▶ _EXERCISE DIRECTIONS_
Please filter the entries and return only the lines that include "with".

+++ PROVIDED MATERIAL

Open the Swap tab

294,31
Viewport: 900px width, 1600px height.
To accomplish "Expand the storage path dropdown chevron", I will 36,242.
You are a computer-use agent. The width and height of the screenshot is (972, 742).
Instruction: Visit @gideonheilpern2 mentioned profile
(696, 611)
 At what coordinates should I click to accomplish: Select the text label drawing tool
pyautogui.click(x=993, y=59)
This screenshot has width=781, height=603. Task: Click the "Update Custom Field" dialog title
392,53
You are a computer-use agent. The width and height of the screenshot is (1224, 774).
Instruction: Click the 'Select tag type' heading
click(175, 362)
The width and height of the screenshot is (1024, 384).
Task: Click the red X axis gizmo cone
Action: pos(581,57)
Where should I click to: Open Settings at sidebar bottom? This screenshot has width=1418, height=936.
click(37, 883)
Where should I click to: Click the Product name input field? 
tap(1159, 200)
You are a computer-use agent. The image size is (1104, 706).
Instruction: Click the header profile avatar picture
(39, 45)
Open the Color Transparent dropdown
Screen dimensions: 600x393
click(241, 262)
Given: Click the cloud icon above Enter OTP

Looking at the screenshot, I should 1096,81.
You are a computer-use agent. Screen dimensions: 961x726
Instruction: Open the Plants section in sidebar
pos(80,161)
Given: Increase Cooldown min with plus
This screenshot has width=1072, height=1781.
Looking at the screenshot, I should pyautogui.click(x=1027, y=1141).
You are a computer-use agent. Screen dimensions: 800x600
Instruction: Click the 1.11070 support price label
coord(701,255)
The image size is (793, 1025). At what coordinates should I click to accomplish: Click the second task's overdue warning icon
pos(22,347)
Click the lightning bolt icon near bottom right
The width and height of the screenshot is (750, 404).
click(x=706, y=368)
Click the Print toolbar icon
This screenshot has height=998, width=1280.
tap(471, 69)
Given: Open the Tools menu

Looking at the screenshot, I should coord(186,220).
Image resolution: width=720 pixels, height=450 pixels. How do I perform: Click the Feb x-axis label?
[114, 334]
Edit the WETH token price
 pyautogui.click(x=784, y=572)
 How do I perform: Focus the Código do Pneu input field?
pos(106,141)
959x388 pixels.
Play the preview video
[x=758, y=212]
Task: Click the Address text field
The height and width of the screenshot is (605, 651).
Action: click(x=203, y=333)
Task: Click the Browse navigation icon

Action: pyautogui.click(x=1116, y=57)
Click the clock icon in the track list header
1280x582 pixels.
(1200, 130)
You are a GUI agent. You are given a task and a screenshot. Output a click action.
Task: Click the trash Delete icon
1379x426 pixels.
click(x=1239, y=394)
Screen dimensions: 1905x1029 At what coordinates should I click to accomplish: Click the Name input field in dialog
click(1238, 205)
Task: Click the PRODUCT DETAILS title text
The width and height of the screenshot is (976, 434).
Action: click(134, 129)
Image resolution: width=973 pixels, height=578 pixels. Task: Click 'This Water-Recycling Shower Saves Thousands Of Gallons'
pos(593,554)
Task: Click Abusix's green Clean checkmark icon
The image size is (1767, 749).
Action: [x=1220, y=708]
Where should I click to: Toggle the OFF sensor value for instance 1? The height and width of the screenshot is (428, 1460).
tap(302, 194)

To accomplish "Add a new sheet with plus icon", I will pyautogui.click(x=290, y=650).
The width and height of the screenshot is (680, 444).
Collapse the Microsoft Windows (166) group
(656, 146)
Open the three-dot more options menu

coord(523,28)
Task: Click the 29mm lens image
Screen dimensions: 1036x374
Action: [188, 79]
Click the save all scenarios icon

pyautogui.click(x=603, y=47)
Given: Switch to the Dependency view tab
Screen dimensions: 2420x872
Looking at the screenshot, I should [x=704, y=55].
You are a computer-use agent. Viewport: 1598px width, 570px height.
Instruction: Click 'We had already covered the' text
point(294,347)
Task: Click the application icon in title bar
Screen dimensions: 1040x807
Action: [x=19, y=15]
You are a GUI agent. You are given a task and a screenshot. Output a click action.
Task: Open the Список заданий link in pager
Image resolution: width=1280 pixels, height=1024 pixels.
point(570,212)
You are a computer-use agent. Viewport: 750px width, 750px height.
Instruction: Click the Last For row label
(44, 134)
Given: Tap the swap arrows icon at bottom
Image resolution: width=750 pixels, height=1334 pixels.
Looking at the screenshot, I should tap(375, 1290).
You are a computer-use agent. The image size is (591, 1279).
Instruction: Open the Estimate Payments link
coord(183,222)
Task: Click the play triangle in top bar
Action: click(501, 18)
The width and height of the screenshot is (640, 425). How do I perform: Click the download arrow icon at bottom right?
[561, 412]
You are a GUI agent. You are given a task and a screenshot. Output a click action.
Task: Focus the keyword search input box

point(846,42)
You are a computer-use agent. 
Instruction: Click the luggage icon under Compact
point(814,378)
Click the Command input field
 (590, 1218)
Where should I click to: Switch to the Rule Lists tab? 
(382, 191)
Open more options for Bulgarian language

++++++

▶ _ANSWER TO THE PROBLEM_
Given: Increase Cooldown min with plus
To accomplish "Add a new sheet with plus icon", I will pyautogui.click(x=290, y=650).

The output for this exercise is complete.